Un coup de cœur du Carnet
Rachel M. CHOLZ, Pipeline, Seuil, 2024, 224 p., 19 € / ePub : 13,99 €, ISBN : 9782021554281
L’existence des êtres, la vie des phrases sont bitumées, encerclées par les vapeurs post-punk du « no future ». C’est dans le territoire mouvant du peuple des marges que Rachel M. Cholz campe Pipeline, son premier roman. Comme dans son premier récit, No ou le pactole paru à La Lettre volée, la fiction se penche sur les exclus, les broyés, les largués du système néolibéral, sur les tribus de la débrouille qui se livrent à mille et un trafics, tapinent, volent, dealent pour survivre. Comment écrire au cœur des mots qui sentent la folie du monde ? Princes des combines, des zones clandestines, la narratrice, « la timide », et son ami Alix écument la rue Heyvaert, les entrepôts près du canal de Bruxelles, louvoient dans des quartiers de Molenbeek, à la recherche de véhicules à siphonner. Le monde est en ruines mais il reste le gazole, l’élixir noir, pivot d’une économie parallèle depuis qu’Alix a découvert un pipeline qui relie une raffinerie à un entrepôt de stockage. Avec une liberté radicale, dans une langue serpentine, nerveuse, imprévisible, Rachel M. Cholz nous plonge dans un capitalisme à la dérive, impitoyable, paupérisant, braque ses projecteurs sur les êtres de l’ombre talonnés par les flics d’un côté, par les gangs mafieux de l’autre.
Avec brio, Rachel M. Cholz plonge à mains nues dans les veines profondes de l’écriture, dépeint l’excitation de passer dans les zones industrielles, de s’adonner au rituel très physique du pompage illégal du gazole. Virtuose des courts-circuits, elle passe des complices qui font le guet au canal qui « sourit comme s’il avait fait une bêtise », des filles qui tapinent à des réflexions explosées sur le cosmos, les corps traversés par la came dans des afters.
Je prends le tuyau. Je l’enfonce dans le réservoir. J’approche le tuyau de ma bouche mais je me rétracte. Il est mordillé […] J’aspire une fois, deux fois, mais le gazole ne veut pas monter. Je dois aspirer plus fort. J’aspire comme si j’étais prête à l’avaler. Les vapeurs me montent à la tête. Le gazole remonte dans le tuyau et m’arrive dans les dents. Je crache tout et je dirige le tuyau qui coule dans l’embouchure du bidon.
Il y a les cracheurs de feu, les cracheurs-détecteurs de gaz et les cracheuses de phrases qui bousculent l’économie du récit comme Alix et ses complices détournent les flux du capitalisme. Au fil de cette balade citadine, dans un espace régi par la violence de la jungle urbaine, le pipeline et son contenu sont des acteurs vivant à différents niveaux de réalité.

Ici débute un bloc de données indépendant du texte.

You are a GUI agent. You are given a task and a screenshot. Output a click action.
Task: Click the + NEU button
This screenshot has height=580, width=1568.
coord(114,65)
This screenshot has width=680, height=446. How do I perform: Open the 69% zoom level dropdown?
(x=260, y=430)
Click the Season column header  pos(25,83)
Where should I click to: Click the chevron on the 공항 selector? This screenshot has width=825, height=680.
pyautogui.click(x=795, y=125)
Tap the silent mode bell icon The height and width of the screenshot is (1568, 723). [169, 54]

Ils figurent autant des réalités matérielles, le « pétrole […] comme l’aventure et la violation de la terre », que des analogons de l’essence des choses, le liquide en tant que quintessence de ce qui est.

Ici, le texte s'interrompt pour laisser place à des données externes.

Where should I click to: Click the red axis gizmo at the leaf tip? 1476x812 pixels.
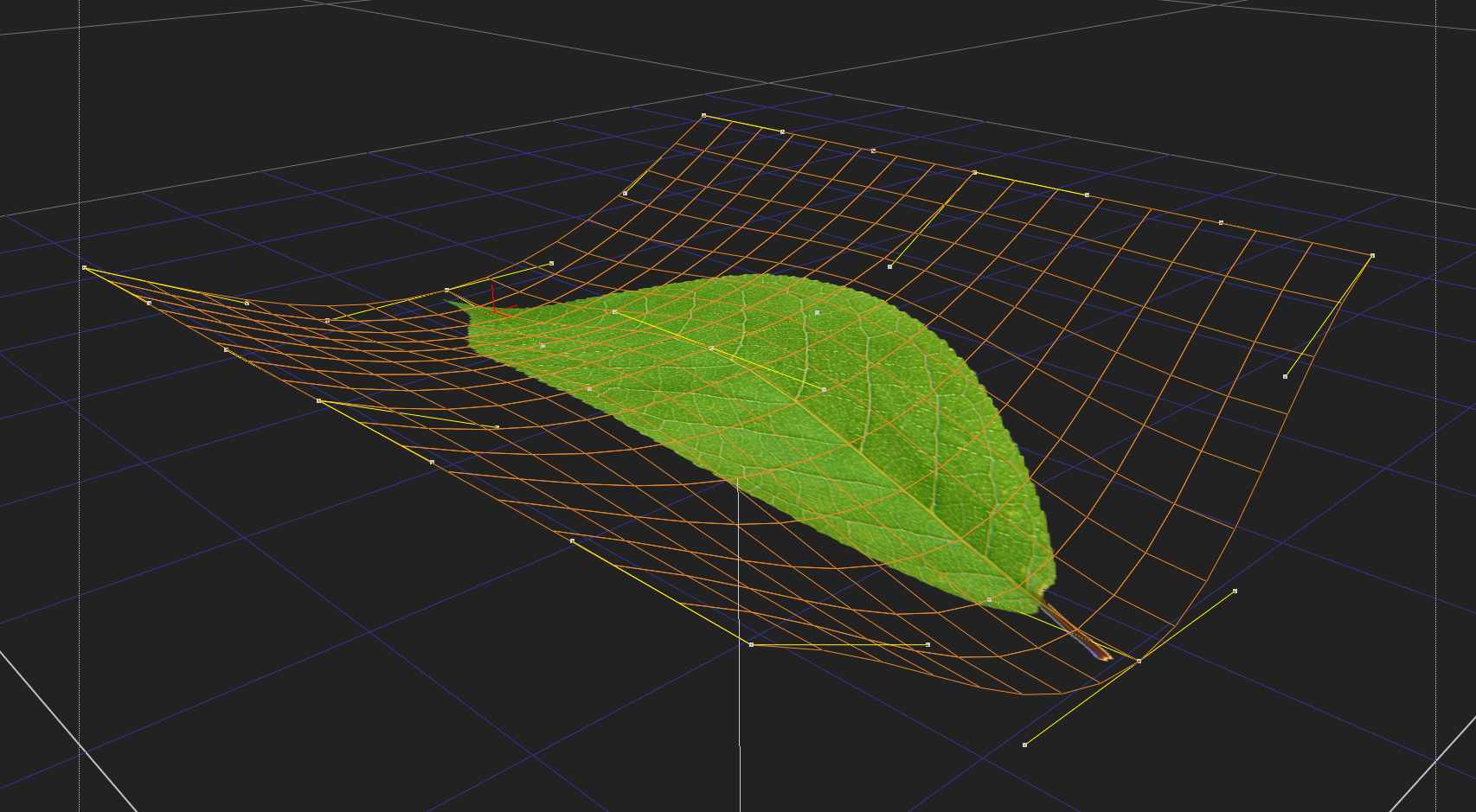click(493, 298)
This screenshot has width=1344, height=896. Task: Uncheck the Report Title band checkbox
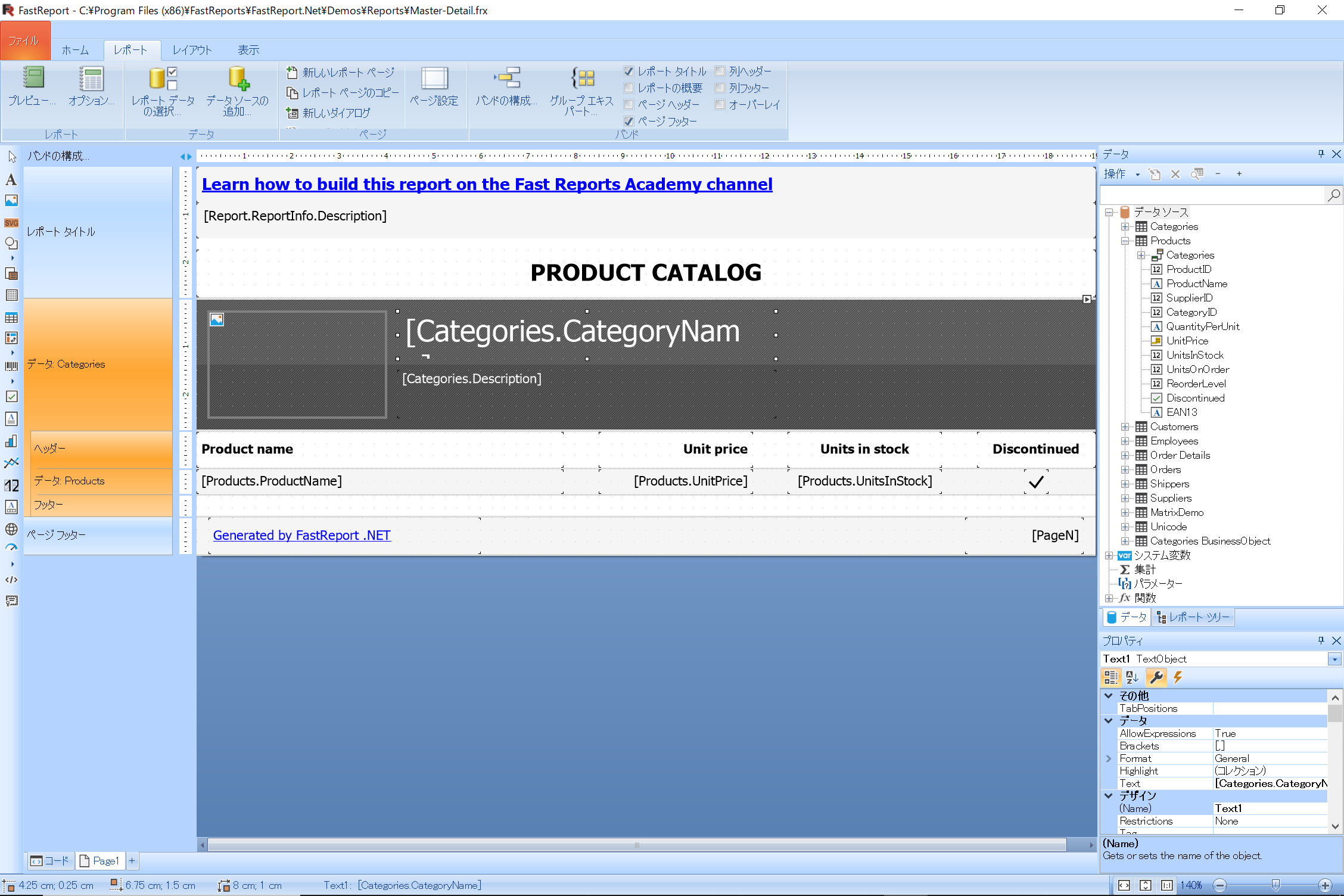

L’écriture de Rachel M. Cholz, ses pensées, ses images jaillissent avec l’impétuosité du gazole, affectionnant le surgissement d’un stream of unconsciousness au milieu d’une description de siphonnage. « On aimerait s’enfuir comme des gaz ». C’est en adoptant les mouvements browniens, stochastiques, sauvages du gaz que Pipeline est construit, lançant des geysers poétiques au milieu de « plans galères » et de rixes pour le contrôle du business parallèle. Décrivant l’envolée du prix du gazole, une phrase qui occupe toute la page revient à cycle régulier, « Le gazole est monté à 1,99 », « le gazole est monté à 2,38 ». Il est question de néant, d’amour, de « faire l’amour avec le néant », de cargaisons d’or noir de plus en plus importantes, d’alcool, de coke qui réchauffent le sang, d’une dissection de la folie crépusculaire et mortifère du néolibéralisme, de bidons de 25 litres d’hydrocarbure, de rivalités avec des bandes de petites frappes, de nostalgie du siphonnage, une drogue qui rend accro.

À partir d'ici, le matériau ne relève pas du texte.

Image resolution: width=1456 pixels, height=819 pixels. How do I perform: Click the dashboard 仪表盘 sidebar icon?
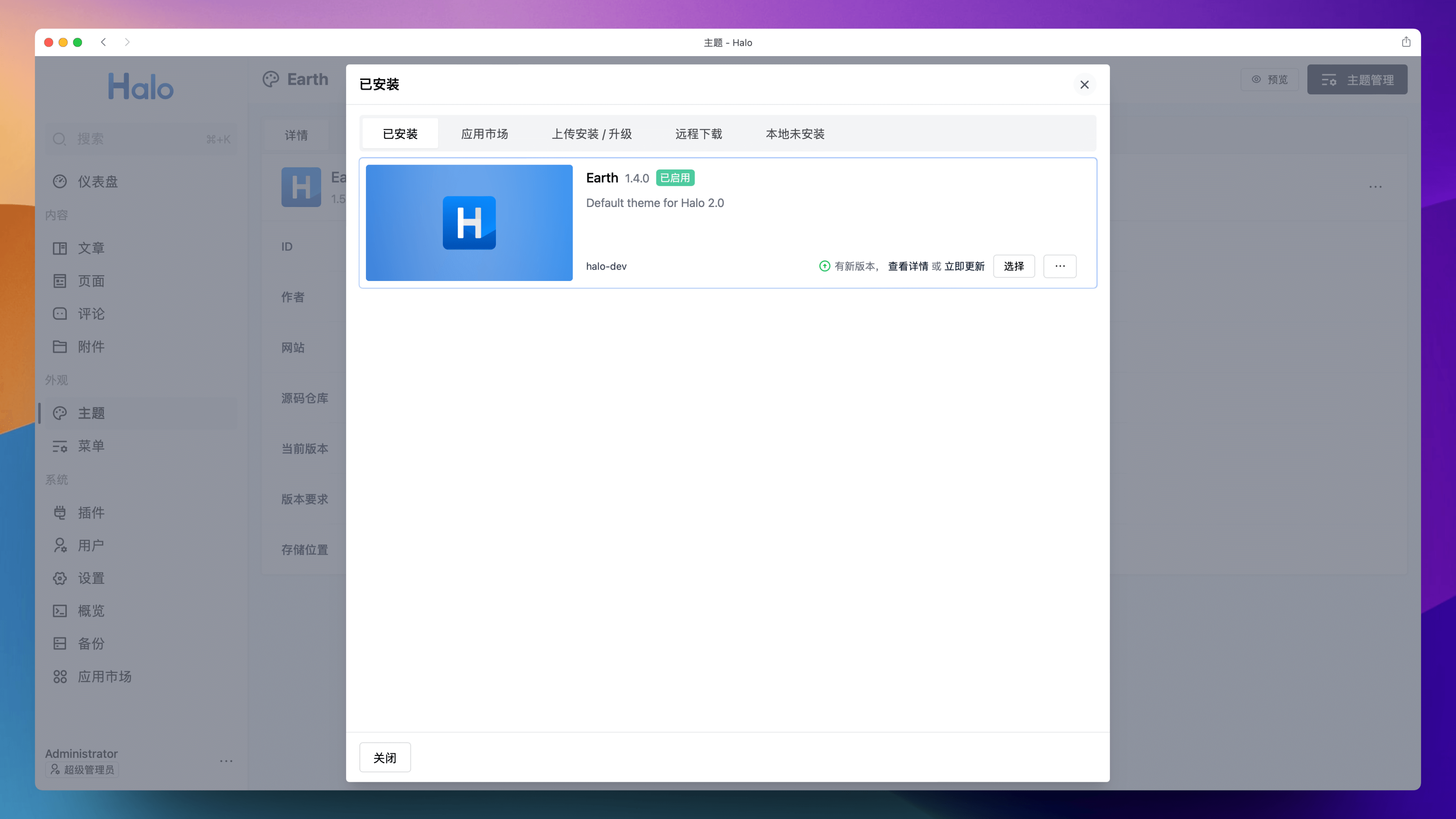click(x=60, y=182)
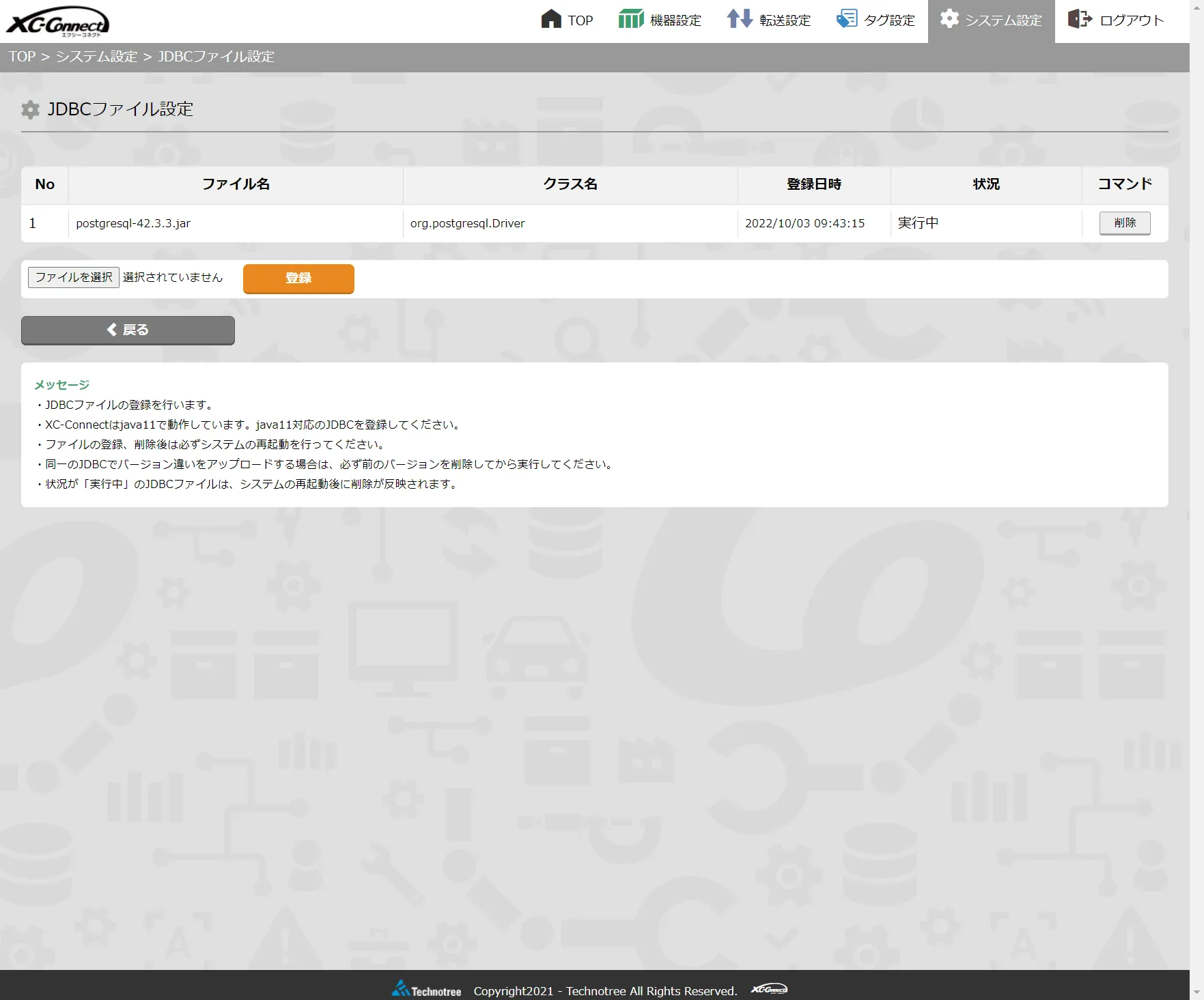Click the TOP home icon in navigation

pos(550,19)
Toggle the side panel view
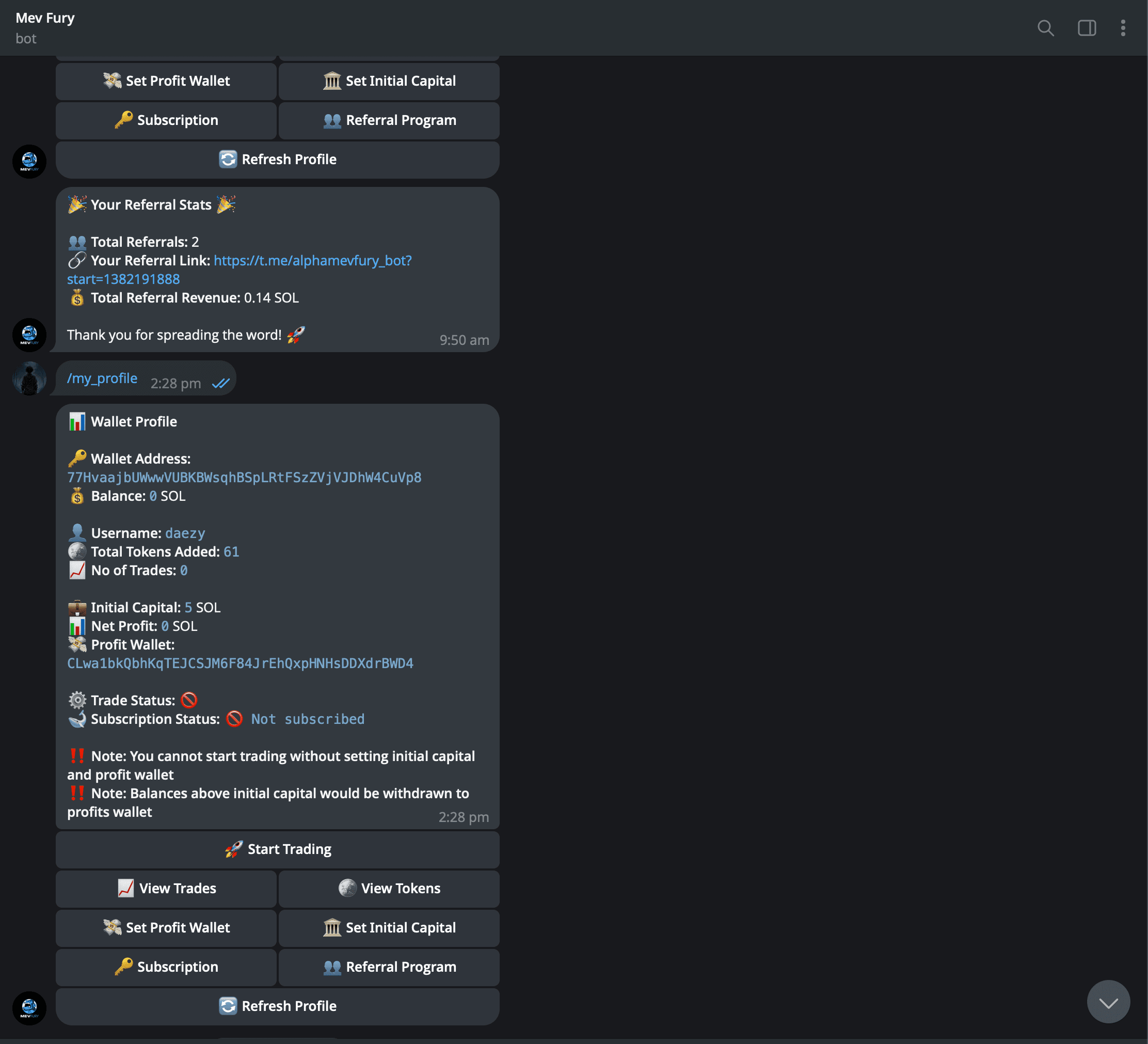Screen dimensions: 1148x1044 click(1086, 28)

Tout est éminemment physique, les sensations désordonnées, le goût de la survie en milieu hostile, le silence nocturne du quartier nord de la ville de Bruxelles, le sang qui coule lors des bagarres, l’odeur du méthane, de gaz qui colle à la peau de ces êtres qui se sentent de trop dans un monde trop froid. La marginalité d’une langue qui chérit les bifurcations stylistiques épouse la marginalité du microcosme formé par la narratrice, Alix, Rouge, Bérangère, Tunis, le Grec… et les oiseaux du matin qui pépient à la dernière ligne.